General Mills has sued Chobani over an advertising campaign, saying its rival firm is wrongly comparing its yogurt to bug spray.
The suit, filed Sunday in U.S. District Court in Minneapolis, alleges false advertising in a campaign for Chobani Simply 100, a Greek-style yogurt with 100 calories.
Chobani pioneered and then mastered the Greek yogurt business over the past seven years, taking market share from established yogurt kings Dannon and Yoplait, which is owned by General Mills.

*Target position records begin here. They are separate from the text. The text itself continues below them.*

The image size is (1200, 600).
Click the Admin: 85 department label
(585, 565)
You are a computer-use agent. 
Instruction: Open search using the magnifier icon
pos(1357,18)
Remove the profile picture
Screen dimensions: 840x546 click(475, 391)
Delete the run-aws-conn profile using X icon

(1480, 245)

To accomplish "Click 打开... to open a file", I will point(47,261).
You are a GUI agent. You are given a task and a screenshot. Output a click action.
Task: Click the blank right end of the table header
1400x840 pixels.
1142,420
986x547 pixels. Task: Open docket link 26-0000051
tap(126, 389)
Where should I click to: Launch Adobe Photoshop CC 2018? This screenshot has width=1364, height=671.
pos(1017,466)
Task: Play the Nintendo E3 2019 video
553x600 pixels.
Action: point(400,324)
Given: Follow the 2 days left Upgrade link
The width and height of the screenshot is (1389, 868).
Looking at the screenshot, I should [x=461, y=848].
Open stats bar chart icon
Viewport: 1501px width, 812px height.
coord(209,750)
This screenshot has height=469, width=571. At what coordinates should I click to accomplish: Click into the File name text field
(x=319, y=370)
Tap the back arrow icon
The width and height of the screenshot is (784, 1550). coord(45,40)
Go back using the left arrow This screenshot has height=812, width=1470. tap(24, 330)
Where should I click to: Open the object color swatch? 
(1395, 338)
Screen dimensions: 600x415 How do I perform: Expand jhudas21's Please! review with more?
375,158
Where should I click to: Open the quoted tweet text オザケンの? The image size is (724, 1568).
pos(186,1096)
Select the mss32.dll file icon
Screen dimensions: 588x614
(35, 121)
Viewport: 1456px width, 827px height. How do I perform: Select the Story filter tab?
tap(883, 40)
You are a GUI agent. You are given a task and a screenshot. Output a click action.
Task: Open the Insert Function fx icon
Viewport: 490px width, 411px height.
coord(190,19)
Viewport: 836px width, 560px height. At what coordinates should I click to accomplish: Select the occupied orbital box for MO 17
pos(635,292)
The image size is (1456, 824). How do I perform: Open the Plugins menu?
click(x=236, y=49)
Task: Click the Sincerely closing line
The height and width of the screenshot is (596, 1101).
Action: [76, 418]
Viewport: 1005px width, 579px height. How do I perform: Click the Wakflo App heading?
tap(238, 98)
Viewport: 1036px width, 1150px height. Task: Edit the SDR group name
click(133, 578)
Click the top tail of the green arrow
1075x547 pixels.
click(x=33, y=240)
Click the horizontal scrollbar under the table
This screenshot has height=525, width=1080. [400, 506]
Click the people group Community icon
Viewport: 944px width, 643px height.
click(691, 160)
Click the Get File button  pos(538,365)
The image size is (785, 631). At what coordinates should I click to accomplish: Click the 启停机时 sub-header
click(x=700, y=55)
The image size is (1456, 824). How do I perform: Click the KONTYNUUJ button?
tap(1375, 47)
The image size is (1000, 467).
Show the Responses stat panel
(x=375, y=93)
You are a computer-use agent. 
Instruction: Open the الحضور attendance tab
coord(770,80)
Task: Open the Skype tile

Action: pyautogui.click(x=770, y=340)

Dannon and General Mills have fought back, and Yoplait Greek 100 has been the brand's biggest success in Greek yogurt.
Chobani's ads claim that Yoplait Greek 100 contains a pesticide "to kill bugs," General Mills said in its complaint. "In fact, the television commercial that leads the Chobani Attack Campaign goes so far to convey that, because Yoplait Greek 100 is laced with a pesticide, it is so dangerous and unfit to eat that consumers should discard it as garbage."
Chobani falsely claims that Yoplait is "toxic" because it contains the ingredient potassium sorbate, a preservative that is "considered by multiple federal agencies to be a safe and non-harmful food ingredient," General Mills said in the suit.
Last week, Dannon, another yogurt heavyweight, threatened to sue Chobani over the same ad campaign, which criticized Dannon's Light & Fit because it contains sucralose, an artificial sweetener processed with "added chlorine." Light & Fit was also portrayed by Chobani, which is based in upstate New York, as a product that's better off in the garbage.
Before Dannon could make good on its lawsuit threat, Chobani sued Dannon on Friday in federal court in New York asking for a declaration that its claims for Simply 100 do not constitute false and deceptive advertising. Dannon has since filed a counterclaim against Chobani, saying among other things that chlorine isn't added to sucralose.
Chobani on Monday criticized both General Mills and Dannon.
"While I'm not surprised, I'm disappointed that Dannon and General Mills are focused on stopping people from having the facts about artificial sweeteners and artificial preservatives," Peter McGuinness, Chobani's chief marketing and brand officer, said in a statement. "This campaign is about giving people truthful and accurate information so they can make more informed decisions about the food they buy."
The kerfuffle comes at a time when consumers are increasingly scrutinizing packaged food labels for artificial ingredients.
Potassium sorbate is regarded as a safe food ingredient by the U.S. Food and Drug Administration. Chobani's website links to a document from the U.S. Environmental Protection Agency that lists ingredients that can be used in "minimum risk pesticide products." It includes potassium sorbate, as well as cinnamon, cloves, garlic and peppermint oil.
General Mills rejected the notion that the preservative is a bug killer. "General Mills is informed and believes that there is no scientific evidence that potassium sorbate is effective against insects," the company said in the suit.
General Mills is seeking a preliminary and permanent injunction to stop the ads and is asking for damages.